Organisational Change: Do change efforts REALLY fail?

change efforts

Organisational Change failure - hype

A much-bandied statistic that’s been around for decades is that ‘70% of change efforts FAIL’. Reviewing the research literature, this appears to be well supported but we’d like to propose it is more hype than reality. Tasler (2017) suggests the 70% failure rate is an insidious myth which is disturbingly widespread and sows the seed of bias – “every time we say ‘change is hard’ we water those seeds”.

Where did this all start?

According to Hughes (2011) it can be sourced to three research articles published in the 1990’s: Beer, Eisenstat, & Spencer, 1990; Hammer & Champy, 1993; and Kotter, 1995. Hughes (2011) critically reviewed a number of published articles discussing change failure and concluded there was no valid and reliable empirical evidence to support the popular belief there was an inherent 70 per cent change failure rate. Interestingly, Hughes published a follow up article in 2022 in which he states “failure rhetoric remains academically fashionable, arguably resulting in the academic field of organisational change being stuck in a quagmire” (Hughes, 2022, p8): 

70% of all change fail: apart from the obvious but more technical questions regarding how to define change and how to measure success/failure, this illusion has been identified as unsubstantiated by Hughes (2011). Still, many articles, books, change leadership development pro- grammes and sessions, and change initiatives start with this unchallenged assumption (By, 2020, p. 3 in Hughes, 2022).

How organisational change success is assessed

The questions posed are indeed the same as ACMP members have illuminated: what measures are used to assess a change program’s success or failure? Jones et al (2019), in their meta-analytical review of change failure in 200 case studies, suggest there is a lack of clarity as to what is meant by ‘failure’. For example: a failure to achieve all the outcomes set? Or a failure to engage all employees with the change? Or a need to make further changes once the initial change has been completed? And the success of a change effort depends on who you’re asking (someone leading the change, employees, external stakeholders); the context (public sector change initiatives are more difficult to achieve than those in the private sector due to their political nature and bureaucratic role and rule-based culture); and whether the change initiative’s failure/success can be separated from other activities that may help or hinder the change process.

Emerging models

And the change outcomes are not the only thing practitioners should be scrutinizing; well used change management frameworks and models of planned change are now being less relied upon in favor of more emergent approaches to change which advocate a more practical approach. Examples from Jones et al’s (2019) research include Kanter et al.’s (1992) 10 Commandments; Kotter’s (1995; 2014) 8 stages or phases of actions for leaders/managers of change to follow; and Luecke’s 7 steps (2003) with Kotter’s much cited work considered to be the ‘orthodoxy for change leadership’ (Todnem By, Hughes & Ford, 2016, p. 11.). 

Lessons learned

In summary, Jones et al (2019) found 72.5% of the case studies they reviewed considered their change initiatives to be successful, which supports the research undertaken by Hughes (2011). As a postscript, we suggest that in evaluating change initiatives, there are shades of grey to be considered in the discussion of ‘failure’. It may serve organisations, change managers, and consultants better, if a) change success and failure was defined from the start of the change initiative; and b) ‘lessons learned’ was a kinder teacher than the ‘failures of change’ in the post implementation review. 

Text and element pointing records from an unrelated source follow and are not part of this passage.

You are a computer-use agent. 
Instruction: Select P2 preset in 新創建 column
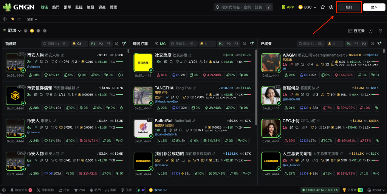(x=101, y=44)
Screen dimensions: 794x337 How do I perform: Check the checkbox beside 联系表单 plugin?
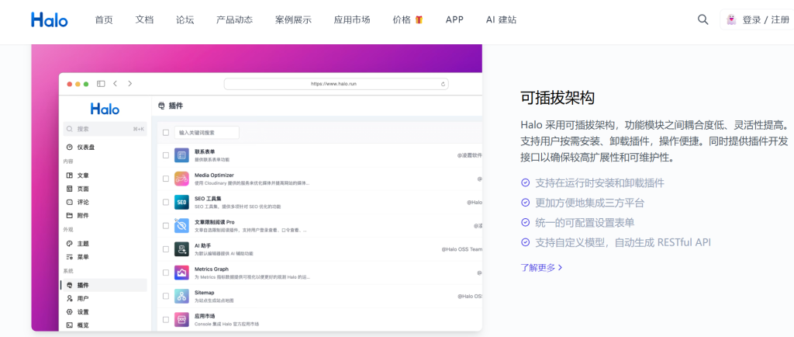coord(165,155)
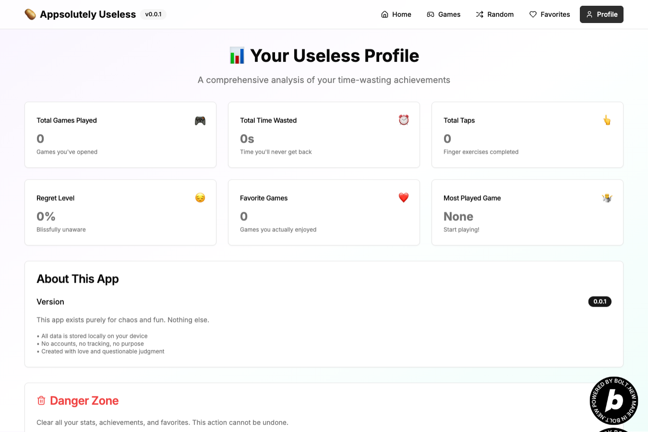The height and width of the screenshot is (432, 648).
Task: Select the Total Games Played card
Action: tap(120, 135)
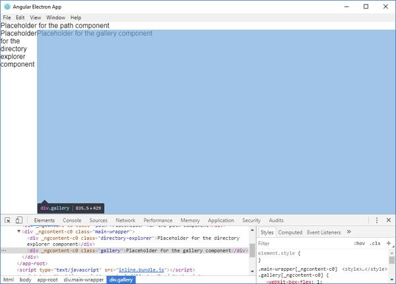Click the ellipsis beside the gallery div row
396x284 pixels.
4,251
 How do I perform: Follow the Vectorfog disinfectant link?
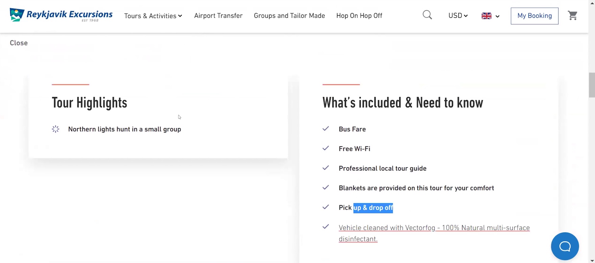click(434, 228)
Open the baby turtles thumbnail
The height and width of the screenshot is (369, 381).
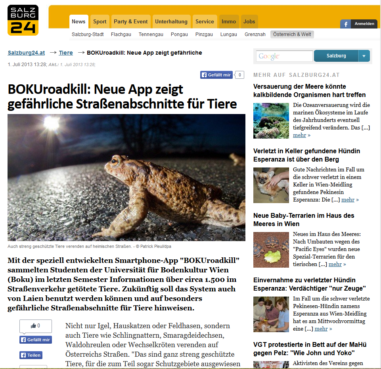[x=271, y=250]
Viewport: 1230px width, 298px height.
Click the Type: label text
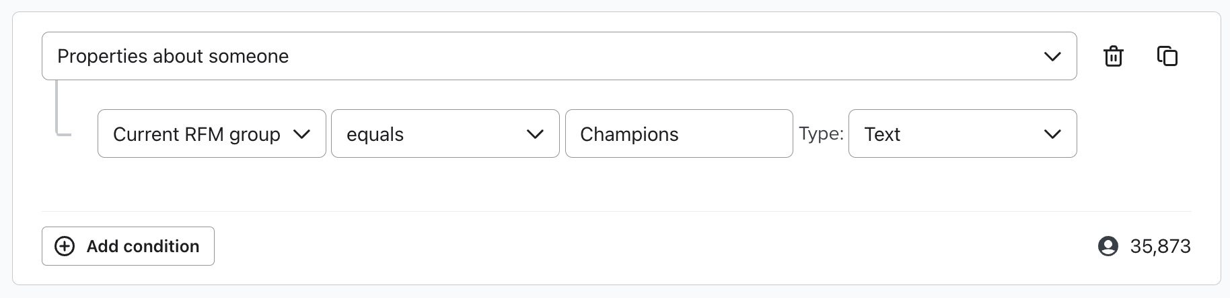coord(821,133)
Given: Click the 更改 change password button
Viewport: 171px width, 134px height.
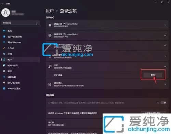Looking at the screenshot, I should coord(153,75).
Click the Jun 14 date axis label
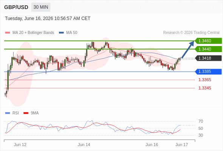This screenshot has width=223, height=151. [x=84, y=145]
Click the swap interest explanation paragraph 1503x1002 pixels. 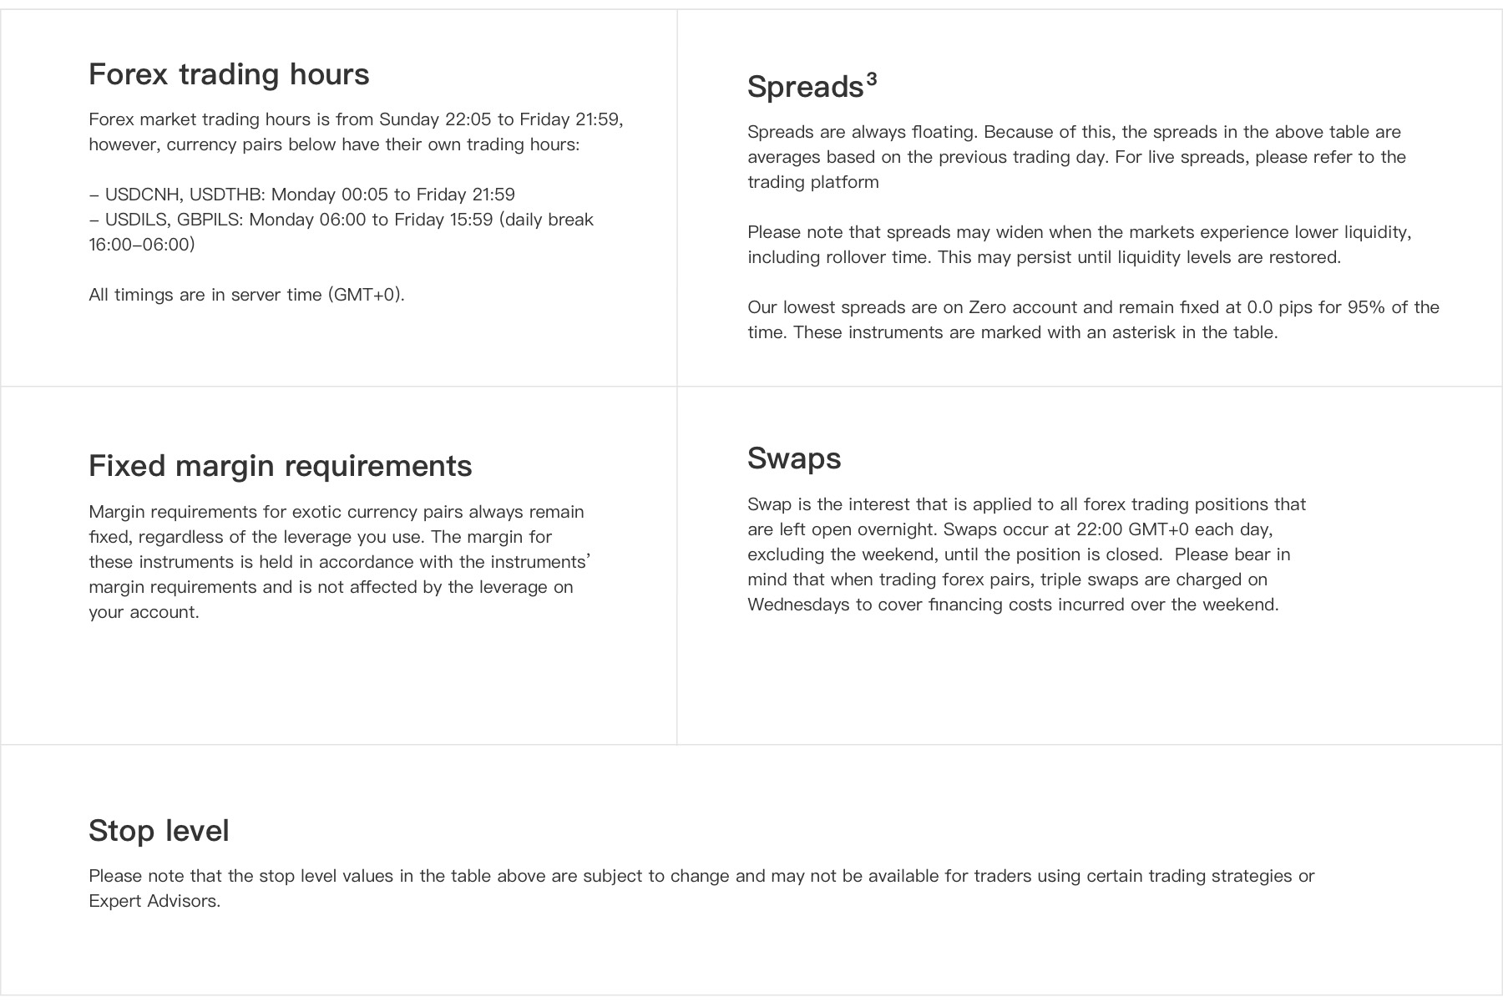coord(1027,554)
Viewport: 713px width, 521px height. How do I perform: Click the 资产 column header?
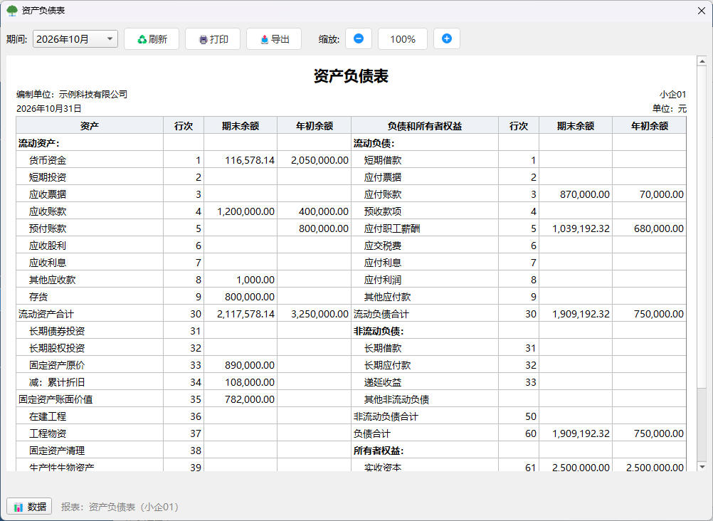(90, 126)
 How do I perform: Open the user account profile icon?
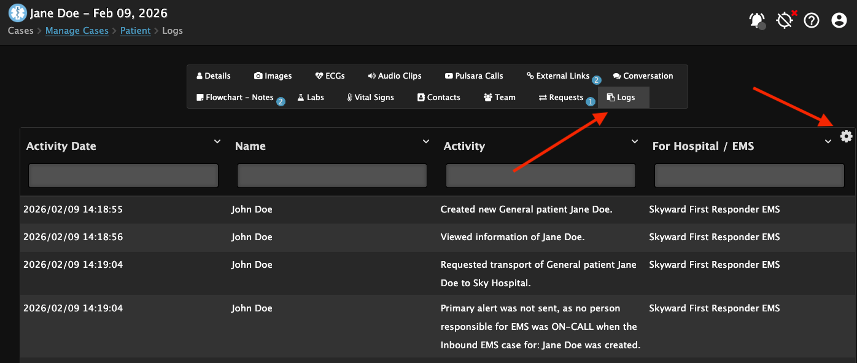click(839, 20)
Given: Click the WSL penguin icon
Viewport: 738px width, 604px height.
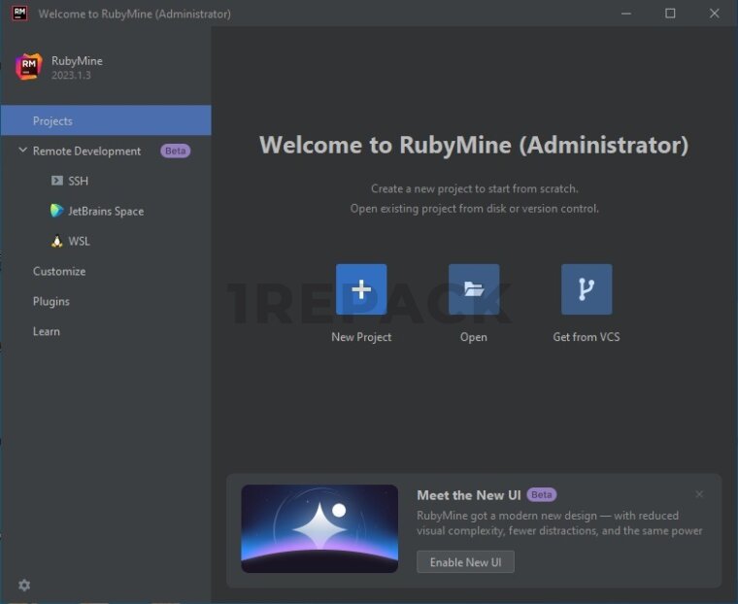Looking at the screenshot, I should (x=57, y=241).
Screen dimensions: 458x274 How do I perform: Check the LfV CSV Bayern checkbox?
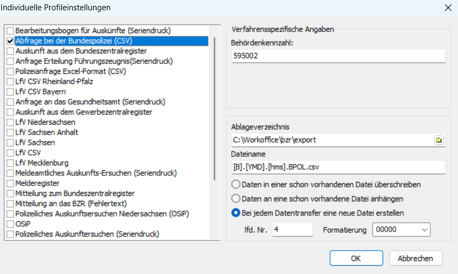tap(10, 92)
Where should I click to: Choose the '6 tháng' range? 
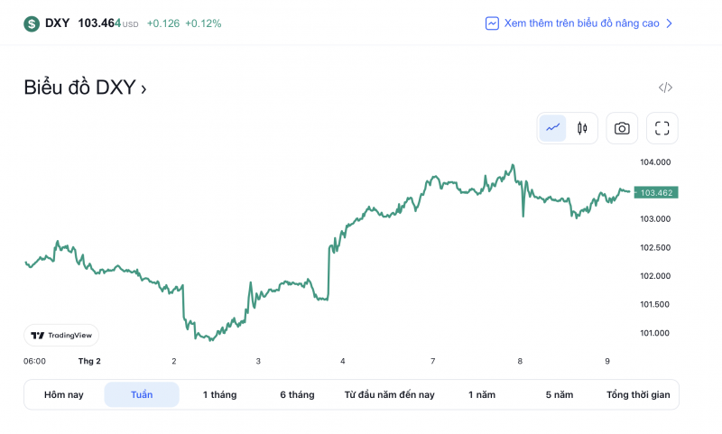tap(297, 394)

Hughes, M. (2011). Do 70 per cent of all organizational change initiatives really fail? Journal of Change Management, 11(4), 451–464. doi:10.1080/14697017.2011.630506 

Hughes, M. (2022) Reflections: how studying organizational change lost its way? Journal of Change Management: Reframing leadership and organizational practice, 22(1), 8–25. 

Jones, J., Firth, J., Hannibal, C., & Ogunseyin, M. (2019). Factors Contributing to Organizational Change Success or Failure. In R. Hamlin, A. Ellinger, & J. Jones (Eds.), Evidence-Based Initiatives for Organizational Change and Development (pp. 155-178). Hershey, PA: IGI Global. doi:10.4018/978-1-5225-6155-2.ch008.

Tasler, N. (2017). Stop Using the Excuse “Organizational Change Is Hard”.

By Dr Andrea Howell and Mike Bengough

Directors of Hoben Workplace Consulting and members/joint leaders of the Learning & Development Division of the Association of Change Management Professionals (ACMP) – ANZ branch.

Key Messages:

  • 70% failure rate of change initiatives has not been empirically proved so be wary of citing this statistic.
  • Define what success/failure means to the organisation at the beginning of the change initiative; then conduct the post change review.